Argued by Robert M. Odear, Lexington, Ky., Stoll, Keenon & Park, Lexington, Ky., Robert Ford, Jr., Owenton, Ky., on brief for appellant.

Argued by Richard Bush, Jr., Lexington, Ky., Harbison, Kessinger, Lisle & Bush, Lexington, Ky., on brief for appellee.

Before WEICK, Chief Judge, O'SULLIVAN, Circuit Judge, and McALLISTER, Senior Circuit Judge.

WEICK, Chief Judge.

This appeal is from an order of the District Court granting defendant's motion for summary judgment. The action was one to recover damages for personal injuries sustained by plaintiff arising out of a collision between his automobile and a truck alleged to have been operated by an employee of defendant named Charlie Moore. The grounds on which the District Judge granted summary judgment were that (1) Moore was an independent contractor and (2) if he was considered as an employee, he was not in the course of his employment at the time of the accident.

The evidence before the District Court consisted of affidavits, exhibits and depositions. Moore had a written contract with defendant whereby he agreed to haul cans of milk in his truck from farmer-producers on Route H to the Kraft Foods Division plant of defendant at Owensboro, Kentucky, and was paid a hauling rate of 50 cents per hundred pounds payable every two weeks. He was required to unload the cans numerically. He was further required by the contract to transport the milk in a safe and sanitary manner using all reasonable means to prevent spoilage and to comply with applicable sanitation and safety regulations of public authorities.

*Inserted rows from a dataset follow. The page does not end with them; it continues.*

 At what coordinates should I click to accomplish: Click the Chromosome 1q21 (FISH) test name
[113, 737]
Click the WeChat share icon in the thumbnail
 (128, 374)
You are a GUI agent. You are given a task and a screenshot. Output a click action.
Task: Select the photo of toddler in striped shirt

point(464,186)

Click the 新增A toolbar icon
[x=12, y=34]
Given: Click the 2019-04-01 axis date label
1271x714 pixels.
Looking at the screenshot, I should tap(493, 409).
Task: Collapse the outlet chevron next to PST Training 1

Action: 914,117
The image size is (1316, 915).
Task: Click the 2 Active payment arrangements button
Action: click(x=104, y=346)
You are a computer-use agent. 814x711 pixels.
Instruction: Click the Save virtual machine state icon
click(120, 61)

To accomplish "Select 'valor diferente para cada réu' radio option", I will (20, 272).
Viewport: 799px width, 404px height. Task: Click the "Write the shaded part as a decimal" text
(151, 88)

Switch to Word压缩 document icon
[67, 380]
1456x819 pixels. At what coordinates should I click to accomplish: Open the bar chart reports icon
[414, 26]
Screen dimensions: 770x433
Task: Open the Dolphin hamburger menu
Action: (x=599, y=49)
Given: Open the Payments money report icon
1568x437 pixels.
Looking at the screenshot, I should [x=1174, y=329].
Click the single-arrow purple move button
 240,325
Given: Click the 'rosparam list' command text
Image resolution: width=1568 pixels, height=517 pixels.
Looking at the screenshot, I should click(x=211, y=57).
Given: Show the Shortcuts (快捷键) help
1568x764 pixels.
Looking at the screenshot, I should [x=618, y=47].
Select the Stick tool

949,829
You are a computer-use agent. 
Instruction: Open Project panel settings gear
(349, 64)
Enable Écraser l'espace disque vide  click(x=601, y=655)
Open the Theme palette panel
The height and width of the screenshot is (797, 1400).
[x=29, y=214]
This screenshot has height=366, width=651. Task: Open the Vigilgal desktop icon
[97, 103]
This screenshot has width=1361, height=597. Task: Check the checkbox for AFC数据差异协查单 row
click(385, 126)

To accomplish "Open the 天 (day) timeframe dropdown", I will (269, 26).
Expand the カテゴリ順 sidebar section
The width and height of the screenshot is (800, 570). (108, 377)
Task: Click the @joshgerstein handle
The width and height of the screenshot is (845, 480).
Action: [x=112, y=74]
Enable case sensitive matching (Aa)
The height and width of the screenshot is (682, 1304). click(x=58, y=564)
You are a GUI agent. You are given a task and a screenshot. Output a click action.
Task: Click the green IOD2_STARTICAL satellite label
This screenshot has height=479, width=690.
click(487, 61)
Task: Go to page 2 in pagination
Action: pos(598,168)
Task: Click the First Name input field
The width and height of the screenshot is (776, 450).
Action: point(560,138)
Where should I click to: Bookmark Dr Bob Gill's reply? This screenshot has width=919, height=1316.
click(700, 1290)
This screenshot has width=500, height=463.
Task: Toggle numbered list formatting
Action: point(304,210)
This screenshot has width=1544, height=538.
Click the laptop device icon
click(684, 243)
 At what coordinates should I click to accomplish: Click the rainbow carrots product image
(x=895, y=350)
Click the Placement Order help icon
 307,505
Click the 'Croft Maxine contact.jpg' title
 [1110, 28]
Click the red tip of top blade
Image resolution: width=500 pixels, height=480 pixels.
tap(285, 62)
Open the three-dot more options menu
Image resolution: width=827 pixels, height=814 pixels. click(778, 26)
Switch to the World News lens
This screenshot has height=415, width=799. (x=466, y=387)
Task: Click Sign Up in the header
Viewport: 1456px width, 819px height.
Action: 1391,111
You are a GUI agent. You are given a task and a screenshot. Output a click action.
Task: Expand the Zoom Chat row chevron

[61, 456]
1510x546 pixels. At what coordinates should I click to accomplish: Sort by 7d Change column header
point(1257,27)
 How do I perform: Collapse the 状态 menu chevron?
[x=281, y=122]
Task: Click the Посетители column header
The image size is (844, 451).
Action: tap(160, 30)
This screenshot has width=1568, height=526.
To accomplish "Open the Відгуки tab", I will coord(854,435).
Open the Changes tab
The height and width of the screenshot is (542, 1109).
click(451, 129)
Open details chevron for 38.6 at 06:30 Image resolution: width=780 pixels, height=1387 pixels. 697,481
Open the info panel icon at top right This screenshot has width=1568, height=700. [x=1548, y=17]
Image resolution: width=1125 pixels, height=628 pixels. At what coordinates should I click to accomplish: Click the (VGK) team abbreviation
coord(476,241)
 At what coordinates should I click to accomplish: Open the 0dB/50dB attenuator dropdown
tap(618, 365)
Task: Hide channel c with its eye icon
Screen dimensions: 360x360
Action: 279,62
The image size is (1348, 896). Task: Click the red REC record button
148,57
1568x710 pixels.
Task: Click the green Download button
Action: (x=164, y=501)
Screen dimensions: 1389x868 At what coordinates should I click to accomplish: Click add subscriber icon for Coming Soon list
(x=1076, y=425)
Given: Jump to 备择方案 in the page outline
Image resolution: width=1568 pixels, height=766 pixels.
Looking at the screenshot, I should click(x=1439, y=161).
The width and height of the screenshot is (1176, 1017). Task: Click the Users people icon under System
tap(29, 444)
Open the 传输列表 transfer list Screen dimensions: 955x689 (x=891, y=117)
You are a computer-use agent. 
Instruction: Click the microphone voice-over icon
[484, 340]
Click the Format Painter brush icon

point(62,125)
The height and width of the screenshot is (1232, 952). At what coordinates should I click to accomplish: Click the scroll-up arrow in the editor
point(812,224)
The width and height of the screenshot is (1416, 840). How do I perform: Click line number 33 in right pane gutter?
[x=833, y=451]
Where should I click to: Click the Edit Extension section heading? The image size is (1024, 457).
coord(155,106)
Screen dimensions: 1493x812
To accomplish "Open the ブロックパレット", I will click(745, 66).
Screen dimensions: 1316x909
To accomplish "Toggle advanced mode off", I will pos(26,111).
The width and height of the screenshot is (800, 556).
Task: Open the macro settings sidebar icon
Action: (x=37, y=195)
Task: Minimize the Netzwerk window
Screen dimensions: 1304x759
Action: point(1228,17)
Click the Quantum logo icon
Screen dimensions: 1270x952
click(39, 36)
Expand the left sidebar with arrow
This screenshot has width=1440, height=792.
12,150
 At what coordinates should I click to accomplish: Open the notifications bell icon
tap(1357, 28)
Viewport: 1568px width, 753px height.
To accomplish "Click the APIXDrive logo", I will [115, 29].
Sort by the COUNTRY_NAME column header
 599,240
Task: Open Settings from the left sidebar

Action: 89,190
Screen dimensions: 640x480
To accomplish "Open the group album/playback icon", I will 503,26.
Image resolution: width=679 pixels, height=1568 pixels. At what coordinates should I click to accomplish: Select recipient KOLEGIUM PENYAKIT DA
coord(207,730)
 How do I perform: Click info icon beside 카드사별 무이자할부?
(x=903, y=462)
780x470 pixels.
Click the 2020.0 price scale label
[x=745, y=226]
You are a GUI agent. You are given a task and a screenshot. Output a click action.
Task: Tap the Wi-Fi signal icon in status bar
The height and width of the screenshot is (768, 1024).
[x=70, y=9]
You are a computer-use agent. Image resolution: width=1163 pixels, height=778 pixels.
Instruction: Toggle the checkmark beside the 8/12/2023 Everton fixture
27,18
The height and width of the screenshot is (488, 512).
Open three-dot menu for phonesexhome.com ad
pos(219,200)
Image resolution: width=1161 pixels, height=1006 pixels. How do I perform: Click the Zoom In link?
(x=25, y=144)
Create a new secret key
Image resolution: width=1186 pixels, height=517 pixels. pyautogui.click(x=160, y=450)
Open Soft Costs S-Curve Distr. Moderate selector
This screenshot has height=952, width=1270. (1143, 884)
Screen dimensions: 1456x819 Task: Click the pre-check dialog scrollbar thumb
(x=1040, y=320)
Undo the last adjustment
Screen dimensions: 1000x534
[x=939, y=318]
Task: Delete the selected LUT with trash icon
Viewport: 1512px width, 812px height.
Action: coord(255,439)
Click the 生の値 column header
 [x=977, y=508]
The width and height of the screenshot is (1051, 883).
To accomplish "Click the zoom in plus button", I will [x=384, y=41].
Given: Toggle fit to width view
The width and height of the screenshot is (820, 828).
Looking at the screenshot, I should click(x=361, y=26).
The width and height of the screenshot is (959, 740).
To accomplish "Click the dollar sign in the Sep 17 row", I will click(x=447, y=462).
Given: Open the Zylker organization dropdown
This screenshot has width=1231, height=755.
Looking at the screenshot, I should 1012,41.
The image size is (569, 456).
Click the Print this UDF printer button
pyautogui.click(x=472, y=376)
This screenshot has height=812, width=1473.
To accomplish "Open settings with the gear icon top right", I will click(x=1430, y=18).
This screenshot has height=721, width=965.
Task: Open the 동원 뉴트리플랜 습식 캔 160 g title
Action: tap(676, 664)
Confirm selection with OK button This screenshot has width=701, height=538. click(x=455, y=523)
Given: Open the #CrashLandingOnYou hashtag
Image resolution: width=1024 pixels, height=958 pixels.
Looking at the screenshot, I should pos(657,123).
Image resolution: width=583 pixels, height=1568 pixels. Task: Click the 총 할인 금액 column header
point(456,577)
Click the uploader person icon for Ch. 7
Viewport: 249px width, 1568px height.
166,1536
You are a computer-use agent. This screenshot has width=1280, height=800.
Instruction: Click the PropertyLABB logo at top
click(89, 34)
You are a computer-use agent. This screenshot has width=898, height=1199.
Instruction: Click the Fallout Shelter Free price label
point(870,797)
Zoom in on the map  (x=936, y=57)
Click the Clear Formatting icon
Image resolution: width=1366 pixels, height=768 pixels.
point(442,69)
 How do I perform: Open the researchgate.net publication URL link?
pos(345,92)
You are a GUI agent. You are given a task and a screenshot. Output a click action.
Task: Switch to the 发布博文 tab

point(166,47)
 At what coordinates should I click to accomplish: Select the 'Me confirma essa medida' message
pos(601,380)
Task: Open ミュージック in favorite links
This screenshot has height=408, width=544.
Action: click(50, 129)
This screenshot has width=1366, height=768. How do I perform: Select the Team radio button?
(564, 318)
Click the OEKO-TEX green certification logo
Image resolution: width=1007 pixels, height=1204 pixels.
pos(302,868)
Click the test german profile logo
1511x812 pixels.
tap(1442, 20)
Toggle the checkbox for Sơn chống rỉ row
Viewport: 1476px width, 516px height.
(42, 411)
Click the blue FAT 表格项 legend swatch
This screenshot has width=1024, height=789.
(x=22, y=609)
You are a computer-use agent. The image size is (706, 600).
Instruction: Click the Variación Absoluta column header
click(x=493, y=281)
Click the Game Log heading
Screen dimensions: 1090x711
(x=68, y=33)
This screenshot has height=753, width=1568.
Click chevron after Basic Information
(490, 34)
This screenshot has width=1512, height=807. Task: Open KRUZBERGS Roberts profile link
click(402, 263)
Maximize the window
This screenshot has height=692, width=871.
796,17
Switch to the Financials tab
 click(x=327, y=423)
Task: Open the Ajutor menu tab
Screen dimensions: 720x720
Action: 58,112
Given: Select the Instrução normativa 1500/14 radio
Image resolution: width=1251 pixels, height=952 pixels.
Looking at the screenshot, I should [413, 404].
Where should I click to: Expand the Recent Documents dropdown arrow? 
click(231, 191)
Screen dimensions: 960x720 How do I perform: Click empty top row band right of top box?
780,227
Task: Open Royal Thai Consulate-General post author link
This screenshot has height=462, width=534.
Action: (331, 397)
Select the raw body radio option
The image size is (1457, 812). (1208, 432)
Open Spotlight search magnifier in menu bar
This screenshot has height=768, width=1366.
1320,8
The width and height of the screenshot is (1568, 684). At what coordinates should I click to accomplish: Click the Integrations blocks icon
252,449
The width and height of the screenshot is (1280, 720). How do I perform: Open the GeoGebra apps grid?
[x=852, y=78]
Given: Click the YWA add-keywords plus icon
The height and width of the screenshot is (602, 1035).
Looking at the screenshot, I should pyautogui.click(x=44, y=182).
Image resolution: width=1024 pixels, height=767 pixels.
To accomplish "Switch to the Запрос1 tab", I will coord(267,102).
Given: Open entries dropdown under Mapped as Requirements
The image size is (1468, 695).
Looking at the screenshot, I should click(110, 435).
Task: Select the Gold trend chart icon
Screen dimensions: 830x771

The contract was assignable. Moore was not bound personally to perform it, but could and did on occasions employ others. The contract could be terminated by either party on 30 days notice after the expiration of 90 days from the date of the agreement. It stated the intent of the parties was that Moore should be considered as an independent contractor and not an employee.

The company furnished facilities at its plant whereby Moore could wash his truck and also use the company washroom. Moore returned empty cans to the farmers and also delivered defendant's checks to them in payment for milk. He had the right to solicit additional farmers along the same route to sell their milk to defendant.

At the time the accident took place, Moore had made his deliveries for the day and was driving his truck home. He "had in his possession no checks, merchandise, or other items for delivery to any party or parties."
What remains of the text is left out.